In die casting, the formation of shrinkage cavities and porosit

  • When the die casting structure is reasonable or not, the quality of the casting as well as the feasibility and simplicity of the production process are greatly influenced. Because the structure of die casting is equivalent to the production characteristics of investment casting, it serves as an example of a reasonable structure for some investment casting. As part of the die casting process's quality assurance measures, it is frequently necessary to adjust the process rib and hole on the investment casting to meet specific requirements. The reference size of the process rib design serves as an example of the process hole's application. Die casting parts have the ability to cast extremely complex parts. After a minor structural improvement, several parts assembly parts and weldments originally produced by others can be directly cast into a single investment casting in order to improve the production efficiency and accuracy in the process of use. The pouring temperature of metal mold casting should be properly controlled during the casting process.

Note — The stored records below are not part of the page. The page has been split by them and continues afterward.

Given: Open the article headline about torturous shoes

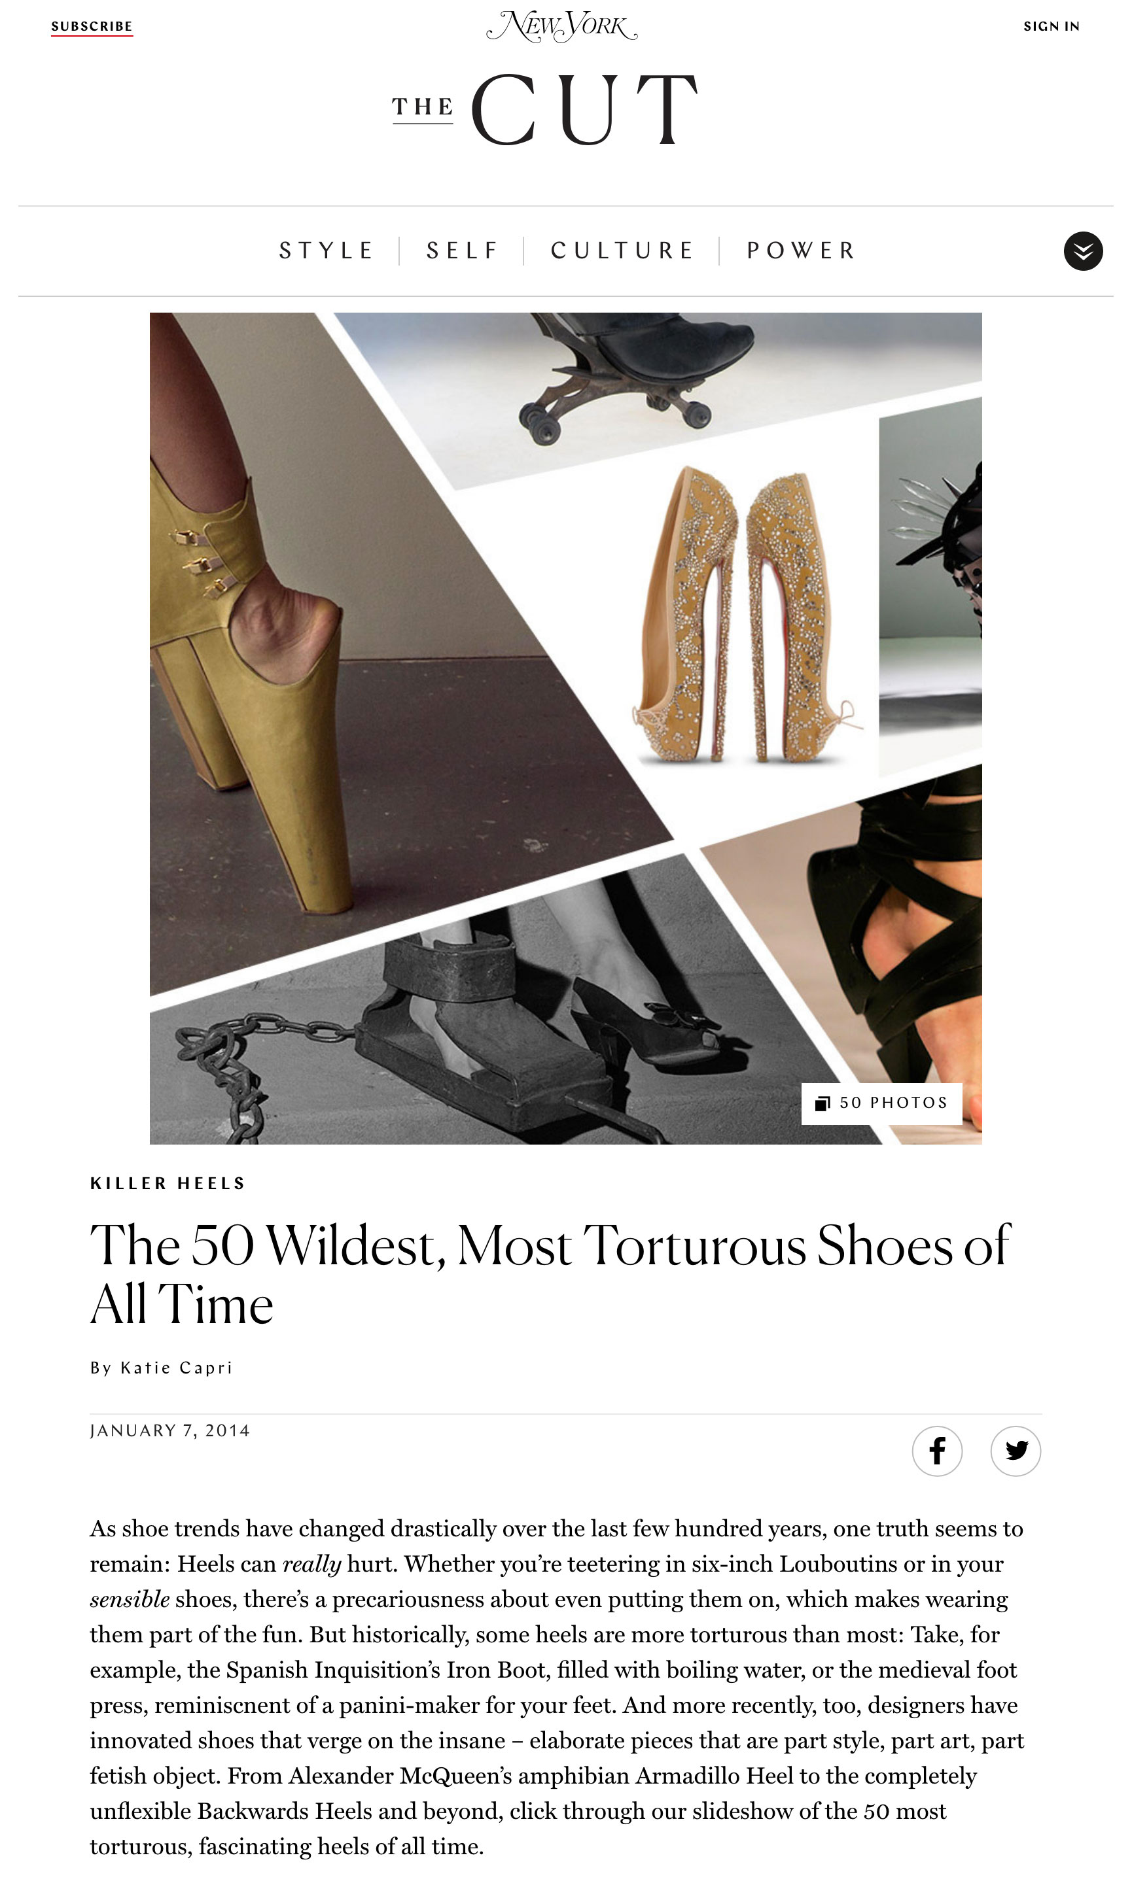Looking at the screenshot, I should [550, 1275].
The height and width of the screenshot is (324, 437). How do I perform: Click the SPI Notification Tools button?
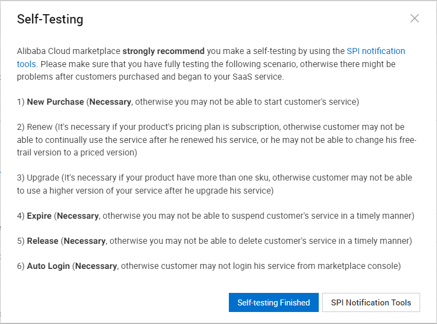(371, 303)
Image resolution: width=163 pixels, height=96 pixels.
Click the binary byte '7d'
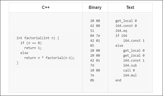point(92,65)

If the pouring temperature is too high, the cooling will be slow and gradual, the crystallization of the product will be coarse, and the mechanical die cast parts of the product will be low, making it easy to form pinholes, blowholes, and other defects. If the pouring temperature of metal mold casting is too low, it will directly result in defects such as insufficient pouring and cold shut. The casting temperature is thus controlled in accordance with the casting structure and casting process characteristics, but the maximum casting temperature is kept to a bare minimum. Die casting is a process in which the quality of the casting is directly affected by the casting process. Therefore, when designing the casting process and mold, we should consider the shrinkage rate in advance and constantly adjust the size of the metal mold.

    The following are the steps involved in the formation of shrinkage cavities and porosity in die casting.

    The post-solidification part of the casting will develop holes if the volume reduction caused by liquid shrinkage and solidification shrinkage cannot be compensated for during the subsequent cooling and solidification process of the liquid alloy poured into the mold. The larger volume is referred to as the shrinkage cavity, and the smaller and more dispersed pores are referred to as the shrinkage porosity.

     


    1. Cavity shrinkage
    Most of the time, it will appear in the upper part of the casting or the post-solidification part, and its shape will be primarily an inverted cone with a rough inner surface, which will be hidden within the inner layer of the casting in most instances.

    The greater the narrower the range of crystallization temperatures, the greater the tendency of the casting alloy to solidify layer by layer, and the greater the ease with which a shrinkage cavity can form. The liquid alloy is poured into the mold first. Because of the cooling effect of the mold, a layer of liquid alloy near the surface of the mold solidifies quickly, but the inner part of the mold remains in the liquid state; with the continuous decrease in casting temperature, the thickness of the shell is continuously thickened, and the volume of the internal liquid alloy is continuously reduced due to the liquid shrinkage of the alloy and the solidification shrinkage of the supple metal; with the continuous die casting aluminum in casting temperature, the thickness of the shell is continuously thickened, and the volume of the internalAs a result, the casting solidifies layer by layer until it is completely solidified, forming a shrinkage cavity in the upper part. As the casting cools to room temperature, solid shrinkage will cause the overall dimension of the casting to be slightly reduced.

    2. Porosity decreases as a result of shrinkage.
    It is the dispersed and fine shrinkage cavity caused by the failure of liquid alloy in the casting's solidification area that is referred to as shrinkage porosity.

    The distribution of porosity can be divided into two categories: macro porosity and micro porosity.

     


    (1) The term "macro shrinkage" refers to the small holes that can be seen with the naked eye or with a magnifying lens. It is most often found below the shrinkage cavity.
    In this case, the term "micro porosity" refers to the small pores that are distributed among dendrites and can only be seen under a microscope. Even throughout the entire section of casting, the distribution of shrinkage porosity is widespread and difficult to avoid completely. They are not considered defects in general castings, with the exception of some castings that must meet strict requirements for compactness and mechanical properties.

    In a nutshell, alloys that tend to solidify layer by layer, such as pure metals, eutectic alloys, or alloys with a narrow crystallization temperature range, tend to form shrinkage cavities and are difficult to form shrinkage porosity. However, some alloys that are prone to mushy solidification, such as alloys with a wide range of crystallization temperatures, have a low tendency to produce shrinkage cavities, but are more prone to producing shrinkage porosity. Consequently, shrinkage and porosity can be transformed into one another within a certain range of values.